Les arguments du marché vont être confrontés à une séquence plutôt exigeante.
1/ TROIS SEMAINES DE BAISSE, UN PEU PLUS DE 2% PERDUS
Le MASI a reculé de 0,94% entre le 7 et le 11 septembre, après -0,73% la semaine précédente et un léger repli lors de la dernière semaine d’août. L’indice termine à 18.615,24 points, tandis que le MASI 20 abandonne 1,66% sur cinq séances.
L’enchaînement de trois semaines négatives mérite d’être relevé, mais son amplitude reste modérée. Le mouvement ressemble davantage à une consolidation du rebond d’août qu’à une accélération de la pression vendeuse.
Les écarts à l’intérieur de la cote le montrent également. Le MASI Mid & Small Cap a progressé de 0,22% la semaine dernière, alors que plusieurs secteurs ont nettement surperformé l’indice général. Les sociétés de placement immobilier ont gagné 7,62% et la pharmacie 6,88%, tandis que le bâtiment et les matériaux de construction ont perdu 3,21%.
Sur le plan technique, le MASI reste au-dessus de ses principaux appuis de court terme. La zone des 18.300-18.400 points constitue un premier support, avant 18.200-18.100 points. À la hausse, 19.000 points reste le premier niveau à reconquérir avant la zone des 19.400-19.500 points.
La tendance de fond engagée depuis 2023 n’est pas remise en cause dans la lecture d’African Financial Investment. Le cabinet souligne notamment que l’indice évolue toujours au-dessus de sa moyenne mobile à 100 semaines et que les indicateurs techniques, longtemps en situation de surachat, sont revenus vers des niveaux plus neutres.

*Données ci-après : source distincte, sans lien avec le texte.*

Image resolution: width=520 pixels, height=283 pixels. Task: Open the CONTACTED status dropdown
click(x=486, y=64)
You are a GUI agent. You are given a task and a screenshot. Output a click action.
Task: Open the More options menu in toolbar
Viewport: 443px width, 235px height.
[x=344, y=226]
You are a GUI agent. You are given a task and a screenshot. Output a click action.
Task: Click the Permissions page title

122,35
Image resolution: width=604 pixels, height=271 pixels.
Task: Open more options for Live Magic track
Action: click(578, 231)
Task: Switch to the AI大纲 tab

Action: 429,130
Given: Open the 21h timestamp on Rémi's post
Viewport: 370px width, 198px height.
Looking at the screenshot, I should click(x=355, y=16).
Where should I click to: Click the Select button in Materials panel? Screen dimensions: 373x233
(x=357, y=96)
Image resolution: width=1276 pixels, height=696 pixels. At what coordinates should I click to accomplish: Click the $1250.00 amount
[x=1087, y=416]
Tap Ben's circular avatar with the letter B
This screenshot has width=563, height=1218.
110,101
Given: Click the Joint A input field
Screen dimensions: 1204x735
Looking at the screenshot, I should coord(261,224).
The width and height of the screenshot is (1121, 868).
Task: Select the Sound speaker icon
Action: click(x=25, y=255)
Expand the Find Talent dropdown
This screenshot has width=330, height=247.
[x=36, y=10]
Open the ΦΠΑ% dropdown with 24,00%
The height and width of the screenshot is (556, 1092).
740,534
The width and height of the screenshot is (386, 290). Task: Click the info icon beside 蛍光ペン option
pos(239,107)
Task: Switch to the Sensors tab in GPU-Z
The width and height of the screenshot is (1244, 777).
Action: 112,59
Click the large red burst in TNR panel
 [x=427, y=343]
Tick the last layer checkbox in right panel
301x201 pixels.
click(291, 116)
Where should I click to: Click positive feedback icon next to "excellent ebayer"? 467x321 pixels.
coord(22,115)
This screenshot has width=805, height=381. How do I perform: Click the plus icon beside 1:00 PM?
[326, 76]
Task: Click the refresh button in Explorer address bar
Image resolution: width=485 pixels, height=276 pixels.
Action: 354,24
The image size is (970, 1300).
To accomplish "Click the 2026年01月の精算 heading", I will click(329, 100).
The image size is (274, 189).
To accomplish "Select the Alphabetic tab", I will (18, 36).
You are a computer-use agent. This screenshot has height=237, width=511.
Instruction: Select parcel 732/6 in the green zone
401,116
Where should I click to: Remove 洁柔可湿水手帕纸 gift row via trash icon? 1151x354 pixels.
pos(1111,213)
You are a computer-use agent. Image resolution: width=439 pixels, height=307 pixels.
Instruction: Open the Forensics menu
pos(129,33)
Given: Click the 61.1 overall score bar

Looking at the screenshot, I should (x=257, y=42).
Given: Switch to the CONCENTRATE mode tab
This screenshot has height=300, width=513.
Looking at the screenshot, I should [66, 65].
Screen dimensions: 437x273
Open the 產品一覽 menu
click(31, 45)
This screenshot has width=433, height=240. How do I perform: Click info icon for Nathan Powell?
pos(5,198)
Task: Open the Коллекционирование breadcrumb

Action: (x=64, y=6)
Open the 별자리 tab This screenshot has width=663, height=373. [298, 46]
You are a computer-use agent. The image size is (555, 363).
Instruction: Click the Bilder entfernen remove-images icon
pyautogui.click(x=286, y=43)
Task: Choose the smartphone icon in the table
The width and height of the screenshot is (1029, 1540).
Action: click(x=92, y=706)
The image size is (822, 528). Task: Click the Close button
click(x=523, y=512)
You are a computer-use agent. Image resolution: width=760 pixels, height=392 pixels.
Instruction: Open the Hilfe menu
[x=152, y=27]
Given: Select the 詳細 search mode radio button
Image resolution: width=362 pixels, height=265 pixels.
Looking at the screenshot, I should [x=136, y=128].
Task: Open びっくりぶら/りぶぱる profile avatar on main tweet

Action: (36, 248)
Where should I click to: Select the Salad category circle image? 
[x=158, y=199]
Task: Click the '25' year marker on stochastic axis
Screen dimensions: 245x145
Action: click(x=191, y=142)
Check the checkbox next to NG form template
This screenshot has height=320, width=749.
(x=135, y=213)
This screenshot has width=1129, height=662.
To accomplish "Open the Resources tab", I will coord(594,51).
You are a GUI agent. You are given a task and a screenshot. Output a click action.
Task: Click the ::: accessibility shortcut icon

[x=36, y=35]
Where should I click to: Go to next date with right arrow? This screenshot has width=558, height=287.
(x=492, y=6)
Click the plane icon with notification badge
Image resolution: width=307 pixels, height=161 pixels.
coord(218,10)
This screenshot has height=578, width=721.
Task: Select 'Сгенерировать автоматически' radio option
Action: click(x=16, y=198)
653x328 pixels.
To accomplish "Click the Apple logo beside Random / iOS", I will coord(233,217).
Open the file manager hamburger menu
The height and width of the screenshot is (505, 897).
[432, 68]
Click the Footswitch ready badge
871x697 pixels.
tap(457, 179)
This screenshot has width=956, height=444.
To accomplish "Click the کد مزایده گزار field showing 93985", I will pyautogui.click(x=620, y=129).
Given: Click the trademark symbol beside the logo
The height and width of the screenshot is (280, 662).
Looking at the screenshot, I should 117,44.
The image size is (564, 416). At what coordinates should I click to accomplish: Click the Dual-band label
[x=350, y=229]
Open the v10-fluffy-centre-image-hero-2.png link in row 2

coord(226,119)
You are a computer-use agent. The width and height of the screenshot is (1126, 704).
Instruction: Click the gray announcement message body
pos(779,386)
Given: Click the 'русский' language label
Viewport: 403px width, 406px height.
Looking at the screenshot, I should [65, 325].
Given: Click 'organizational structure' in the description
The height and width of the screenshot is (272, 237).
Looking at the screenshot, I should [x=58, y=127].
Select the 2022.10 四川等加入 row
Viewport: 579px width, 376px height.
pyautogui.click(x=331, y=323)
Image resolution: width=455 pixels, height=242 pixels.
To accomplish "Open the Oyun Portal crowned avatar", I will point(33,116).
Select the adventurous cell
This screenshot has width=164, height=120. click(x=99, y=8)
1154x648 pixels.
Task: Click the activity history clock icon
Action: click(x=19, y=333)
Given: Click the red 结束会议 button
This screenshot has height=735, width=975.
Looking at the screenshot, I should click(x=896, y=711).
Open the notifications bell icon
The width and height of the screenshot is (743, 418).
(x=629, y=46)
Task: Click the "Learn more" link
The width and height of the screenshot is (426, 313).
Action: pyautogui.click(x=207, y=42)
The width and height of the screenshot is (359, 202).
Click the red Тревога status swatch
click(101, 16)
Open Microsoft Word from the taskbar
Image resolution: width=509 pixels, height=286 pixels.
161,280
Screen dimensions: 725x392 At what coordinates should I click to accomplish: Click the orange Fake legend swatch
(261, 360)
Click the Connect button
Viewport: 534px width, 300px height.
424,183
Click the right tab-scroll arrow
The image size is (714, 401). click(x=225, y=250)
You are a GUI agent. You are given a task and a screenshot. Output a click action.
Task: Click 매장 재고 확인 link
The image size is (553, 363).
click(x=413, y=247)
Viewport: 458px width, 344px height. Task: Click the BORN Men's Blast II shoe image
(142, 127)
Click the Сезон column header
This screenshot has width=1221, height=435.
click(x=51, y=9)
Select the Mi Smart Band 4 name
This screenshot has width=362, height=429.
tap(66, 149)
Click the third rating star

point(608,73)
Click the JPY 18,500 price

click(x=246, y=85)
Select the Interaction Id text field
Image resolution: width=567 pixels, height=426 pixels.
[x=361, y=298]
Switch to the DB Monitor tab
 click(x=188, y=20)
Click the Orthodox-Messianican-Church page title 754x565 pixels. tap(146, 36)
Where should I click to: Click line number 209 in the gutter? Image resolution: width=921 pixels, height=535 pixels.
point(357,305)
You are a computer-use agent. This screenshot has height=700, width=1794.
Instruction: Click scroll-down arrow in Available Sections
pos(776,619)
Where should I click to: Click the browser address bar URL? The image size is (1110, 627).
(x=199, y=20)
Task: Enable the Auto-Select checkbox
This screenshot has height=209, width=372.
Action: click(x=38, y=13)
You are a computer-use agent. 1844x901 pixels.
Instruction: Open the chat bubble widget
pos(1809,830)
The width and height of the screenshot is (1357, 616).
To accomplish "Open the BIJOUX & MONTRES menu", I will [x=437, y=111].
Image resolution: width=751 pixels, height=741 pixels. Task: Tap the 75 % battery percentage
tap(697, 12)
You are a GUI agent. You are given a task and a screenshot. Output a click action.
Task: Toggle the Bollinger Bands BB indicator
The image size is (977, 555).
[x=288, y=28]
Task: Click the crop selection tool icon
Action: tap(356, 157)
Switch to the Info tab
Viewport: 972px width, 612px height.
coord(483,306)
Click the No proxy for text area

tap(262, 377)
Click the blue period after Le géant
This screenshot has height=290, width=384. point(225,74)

2/ LES SEMESTRIELS COMMENCENT À DONNER DES ARGUMENTS
Le premier soutien reste celui des entreprises. Les revenus des sociétés cotées ont progressé de près de 11% au premier semestre, contre environ 7% un an plus tôt et 4% au premier semestre 2024.
Les comptes semestriels commencent maintenant à montrer ce que cette croissance produit réellement en matière de marges, de bénéfices et de bilan.
TAQA Morocco en donne ce lundi matin une illustration intéressante. Le groupe affiche un chiffre d’affaires consolidé de 5,088 milliards de dirhams, en baisse de 5,4%, affecté notamment par la révision de l’Unité 3, les inspections programmées des autres unités et l’évolution du dollar face au dirham. Malgré ce recul, l’EBITDA progresse de 0,7% à 1,660 milliard de dirhams et le résultat net part du groupe augmente de 5,8% à 462 MDH.
Le bilan évolue également favorablement. L’endettement net consolidé recule de 10,1% à 4,621 milliards de dirhams, avec un gearing ramené de 38% à 36%. Dans le même temps, les investissements ont plus que doublé, passant de 210 à 515 MDH, principalement pour les projets bas carbone, les opérations de maintenance et le développement de nouveaux relais de croissance.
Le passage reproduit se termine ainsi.